The purpose of the Section of Decision Sciences and Clinical Systems Modeling (SDS-CSM) is to enhance the analytic research capabilities of the University of Pittsburgh in the core areas listed below.
Decision Analysis: Investigators are increasingly using decision analysis as a technique for combining data from multiple sources and as a method for conducting cost-effectiveness analyses. Formal decision algorithms appear in protocols, pathways, and computerized decision support, and the number of studies using decision models has increased substantially in the scientific literature. We will continue in our work on large-scale Markov processes to model events over time and in our work on linking decision models with empiric datasets to develop quantitative models of natural history.
Cost-Effectiveness Models: Although there is significant economic expertise throughout the University of Pittsburgh, the SDS-CSM has expertise in building models to conduct cost-effectiveness analyses. We serve both as investigators and collaborators on studies. We will continue our work to develop integrated models of resource use and effectiveness that are relatively easy to understand, and we will continue to expand our expertise in the creation and analysis of cost models constructed from administrative databases.

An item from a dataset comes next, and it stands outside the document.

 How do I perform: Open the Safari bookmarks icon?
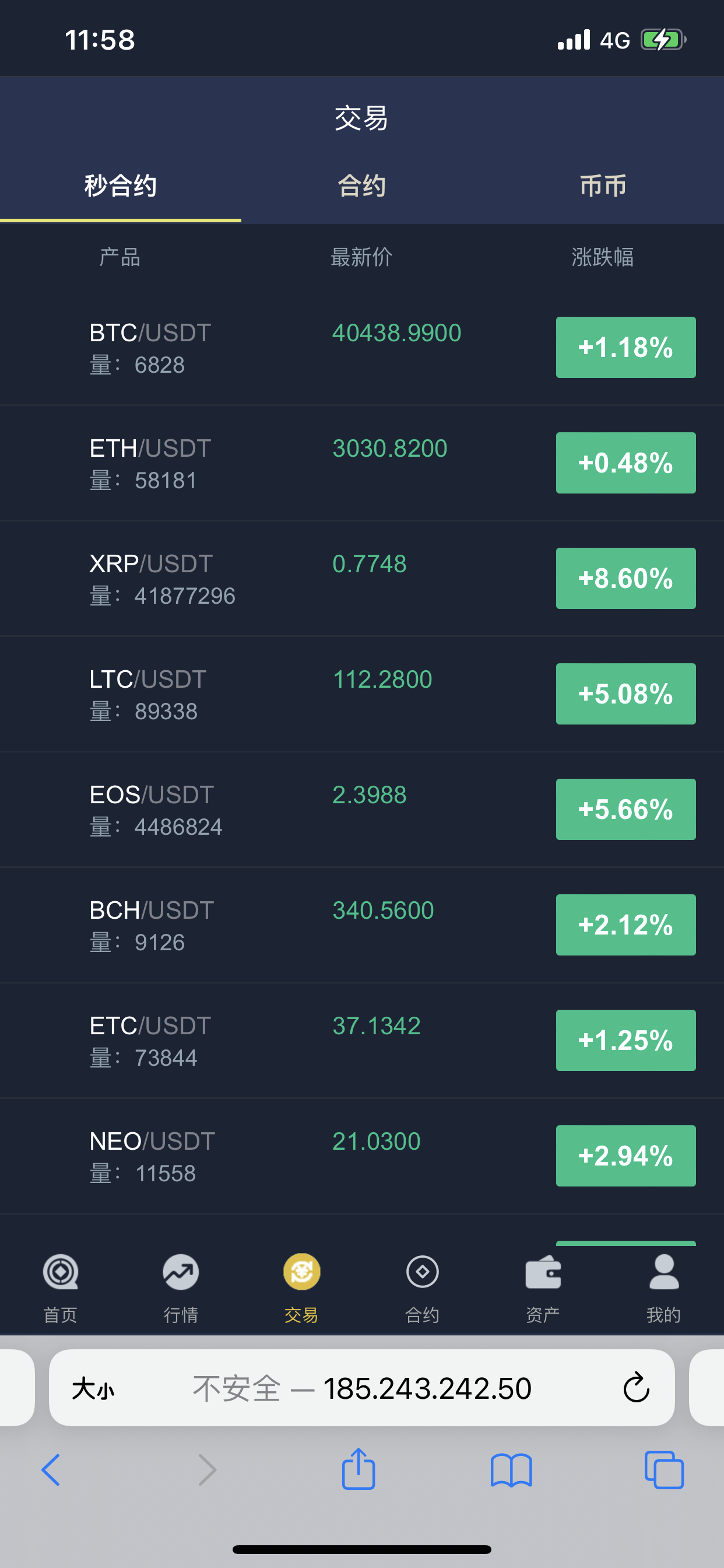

Utility Assessments and Quality of Life: One of the hallmarks of patient-directed research is the ability to directly assess a patient's own preferences for outcomes and treatments and include these preferences in therapeutic decision making. The SDS-CSM has expertise and ongoing research activities in standard methods of utility assessment, the theoretical foundation of utility measurement and quality of life, and the use of preferences to develop quality-adjusted outcomes.
Mathematical Simulation: The SDS-CSM is actively involved in applying multiple types of simulation techniques to problems in health and medicine. We have expertise in discrete event simulation, which provides tools that model specific characteristics of real systems, such as distance, resource constraints, queues, and bottlenecks. Discrete event simulation is designed to analyze problems of optimal throughput under various constraints and is an excellent tool for examining many health policy and resource use questions. We feel that it is the only methodology able to inform resource allocation decisions in which competition for resources and queues are integral to the allocation process—as occurs, for example, with decisions regarding the allocation of donated organs to patients requiring an organ transplant. We have used integer programming as a tool to evaluate the optimal organization of organ procurement organizations into regions, and we have used Markov decision processes to analytically evaluate the optimal time to accept a living donor for liver transplantation.
The SDS-CSM currently engages in three primary types of activities: methodologic research, decision sciences training, and collaboration in research projects to provide cost-effectiveness and decision-modeling expertise.
Methodologic Research: The methodologic research agenda of the section focuses on expanding and extending the methods described above to improve the application of mathematical modeling tools to biologic problems. The SDS-CSM collaborates with the Center for Biomedical Informatics on bayesian inference and networks, with the Department of Industrial Engineering on simulation modeling and operations research, and with the Department of Biostatistics on developing robust survival estimates for simulation models. The goal of our faculty is to advance current knowledge and methodologic capabilities in terms of the operational characteristics of these models and their application to practical policy questions.
Decision Sciences Training: Faculty in our section have developed and teach several courses in programs that are sponsored by the Institute for Clinical Research Education and are related to decision sciences. These courses include the following:
CLRES 2120: Cost-Effectiveness Analysis in Health Care.
CLRES 2121: Clinical Decision Analysis.
CLRES 2122: Advanced Methods in Decision and Cost-Effectiveness Analysis.
Independent study with our faculty is also available.
In addition, our faculty teach national and international course in decision sciences for the Society for Medical Decision Making, the International Society for Pharmacoeconomics and Outcomes Research, and other organizations.
Modeling Expertise for Health Services Research: With appropriate faculty resources, the decision and mathematical modeling group in our section will provide cooperative or consultative expertise to research groups throughout the University to build cost-effectiveness and decision analytic models in conjunction with their research.